After I decluttered my apartment (Exit Strategy 1) and got real about saving or making extra dough (Exit Strategy 2), I looked around my apartment and saw that if I really wanted to eventually quit my job and hit the highway, I'd have to deal with my unfinished business:
- Piles for Ebay, thrift store and yard sale
- Magazines to toss... I wonder how the Pitt Jolie's are doing these days
- Finished paintings that needed to be listed on Etsy
- Blank canvases and journals
- Books I never finished reading and never would
- Recipes I'd clipped but never make... who was kidding who
- Taxes... organizing bulging boxes of receipts
- Gifts never given and store credits for gifts I'd received
- More post-it notes than anyone needs in this lifetime
- Sharpies from Costco (80 in a pack... Though I wish I had at least one Sharpie now. They don't sell them in Paris... and while we're at it, they don't sell popcorn, peanut butter, Ziploc bags or Crest White Strips.)
- Paintbrushes galore, though I only use my five favorites and a palette knife
- Phone books for the last five years
- Old vitamins that made me want to hurl
- Couscous I'd never make because the box was so old
- Etc... it deserves it's own bullet point
- Etc... maybe two bullet points
I started with two trash bags. One for junk (stale couscous and nasty vitamins) and one for recycling (Yellow Pages and magazines). I didn't sift through my magazines for one last look at whatever Amy Winehouse wore or did at a concert. I just chucked the rag mag and assumed it all went well. (I wonder if Nirvana is touring this summer. And when is Heath Leger coming out with a new film? I like that guy. Good hair. Yummy smile.)
I know I could donate magazines and get all goodie-two-shoes about it. But that attitude is what created the pile in the first place. I needed to devote to done. Recycling was as goodie-two-shoes as I was going to get.
The toughest part of this stage was, believe it or not, tossing post-it notes. I couldn't put them in recycling. I. Just. Couldn't. Do. It. I snuck them back into the office supply closet I'd stole them from at work.
Most of the Sharpies were dried up. Tossed.
The paintbrushes, gifts and blank journals went to the thrift store. Note to gift givers: Writers are extremely picky about journals. Don't give me a journal unless it's the Twin Ring. Love.)
Once the recycling and junk was in the alley bins, the yard sale items were turned into a wad of onesies, and the bag hit the thrift store door with a loud thwump, I had the rest to do.
Like PayPal. I needed to remember my PayPal password and the email address I used to sign up for PayPal. It's a small thing but just annoying enough to avoid doing it. This bit of unfinished business was a pocket of plugged energy preventing me from selling on Ebay or Etsy and filling those pockets with coinage.
But I sat down one day, set my alarm for 20 minutes and raced through it. New email, new password and new link to a new bank account. Linked to Ebay and Etsy. Badabing badaboom! Done, bitches. And I had three minutes to spare. After that, I was a selling machine and inching my way closer to pulling out of the daily grind.

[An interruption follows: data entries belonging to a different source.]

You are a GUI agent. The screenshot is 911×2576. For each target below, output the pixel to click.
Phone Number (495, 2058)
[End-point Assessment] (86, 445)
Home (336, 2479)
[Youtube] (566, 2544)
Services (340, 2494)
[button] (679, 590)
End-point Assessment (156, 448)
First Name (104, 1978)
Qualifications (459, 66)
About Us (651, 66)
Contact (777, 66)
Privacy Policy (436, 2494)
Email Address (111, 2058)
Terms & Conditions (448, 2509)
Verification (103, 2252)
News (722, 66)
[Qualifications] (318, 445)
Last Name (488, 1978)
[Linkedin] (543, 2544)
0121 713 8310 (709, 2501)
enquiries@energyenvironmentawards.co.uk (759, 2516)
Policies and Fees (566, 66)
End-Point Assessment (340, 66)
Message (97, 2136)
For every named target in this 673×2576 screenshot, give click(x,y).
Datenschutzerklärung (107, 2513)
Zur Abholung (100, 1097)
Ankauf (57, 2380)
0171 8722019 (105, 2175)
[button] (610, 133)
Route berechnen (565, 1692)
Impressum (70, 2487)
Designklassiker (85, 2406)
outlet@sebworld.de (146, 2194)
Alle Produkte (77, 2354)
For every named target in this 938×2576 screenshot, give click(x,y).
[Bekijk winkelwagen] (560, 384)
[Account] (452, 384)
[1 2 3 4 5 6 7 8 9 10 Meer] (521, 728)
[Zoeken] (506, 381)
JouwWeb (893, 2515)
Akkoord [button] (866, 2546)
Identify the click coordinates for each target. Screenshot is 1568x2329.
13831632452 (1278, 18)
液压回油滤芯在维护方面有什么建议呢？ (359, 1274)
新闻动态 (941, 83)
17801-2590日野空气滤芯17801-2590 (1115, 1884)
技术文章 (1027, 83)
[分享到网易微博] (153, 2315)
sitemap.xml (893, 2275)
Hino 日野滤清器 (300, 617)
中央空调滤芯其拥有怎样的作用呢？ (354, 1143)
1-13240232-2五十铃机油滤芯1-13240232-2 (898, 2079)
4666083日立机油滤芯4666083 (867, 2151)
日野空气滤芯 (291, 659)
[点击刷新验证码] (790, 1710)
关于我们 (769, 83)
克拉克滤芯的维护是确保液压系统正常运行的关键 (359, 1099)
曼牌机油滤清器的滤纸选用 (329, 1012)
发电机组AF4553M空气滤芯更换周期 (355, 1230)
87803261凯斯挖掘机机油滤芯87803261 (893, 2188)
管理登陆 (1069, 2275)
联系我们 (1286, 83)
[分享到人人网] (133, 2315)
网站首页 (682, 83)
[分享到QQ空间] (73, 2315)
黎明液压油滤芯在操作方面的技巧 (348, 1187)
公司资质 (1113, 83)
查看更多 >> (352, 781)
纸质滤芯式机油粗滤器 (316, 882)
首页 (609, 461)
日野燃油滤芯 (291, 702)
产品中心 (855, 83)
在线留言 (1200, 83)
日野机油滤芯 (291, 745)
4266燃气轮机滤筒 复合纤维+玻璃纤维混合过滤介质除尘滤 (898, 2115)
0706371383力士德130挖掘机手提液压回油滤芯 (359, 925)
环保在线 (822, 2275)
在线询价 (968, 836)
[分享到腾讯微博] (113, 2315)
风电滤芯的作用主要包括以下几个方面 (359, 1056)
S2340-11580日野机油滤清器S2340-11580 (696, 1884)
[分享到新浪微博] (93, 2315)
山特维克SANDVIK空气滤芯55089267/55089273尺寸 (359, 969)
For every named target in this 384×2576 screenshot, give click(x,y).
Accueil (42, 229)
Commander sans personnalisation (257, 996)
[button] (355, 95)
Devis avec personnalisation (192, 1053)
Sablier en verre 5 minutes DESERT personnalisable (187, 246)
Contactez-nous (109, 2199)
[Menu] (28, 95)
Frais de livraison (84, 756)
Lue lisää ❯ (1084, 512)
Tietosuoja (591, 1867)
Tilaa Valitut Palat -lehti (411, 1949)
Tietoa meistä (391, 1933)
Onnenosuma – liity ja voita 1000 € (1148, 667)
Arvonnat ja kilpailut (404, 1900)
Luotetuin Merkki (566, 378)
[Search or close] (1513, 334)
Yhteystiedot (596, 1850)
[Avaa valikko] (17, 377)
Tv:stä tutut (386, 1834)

And then there were the taxes. Necessary evil. Sorta organized. But I'd likely be screwed if I were audited. Not because I was stealing (I only did that with office supplies), but because I was disorganized. This job took considerably longer than 20 minutes.
I let myself off the hook about not finishing the books I'd started reading. (I'm sure it all worked out with Charlotte and Wilbur.)
All this unfinished business had been mucking up my mind. How can one think clearly when one is trying to remember their PayPal password? After I crossed the items off my list, I felt like I had a clean slate. I could finally think clearly about what I wanted to do once I quit my job.
So I turned to a map of Europe. I traced the roads, rivers and borders with my finger, picked up a pen and began to scribble a route for a nice long European vacation.
I never imagined I'd end up living in Paris, though. Oh this beautiful French life. It's amazing what a few moments of concentrated scribbling can do... and where it can lead.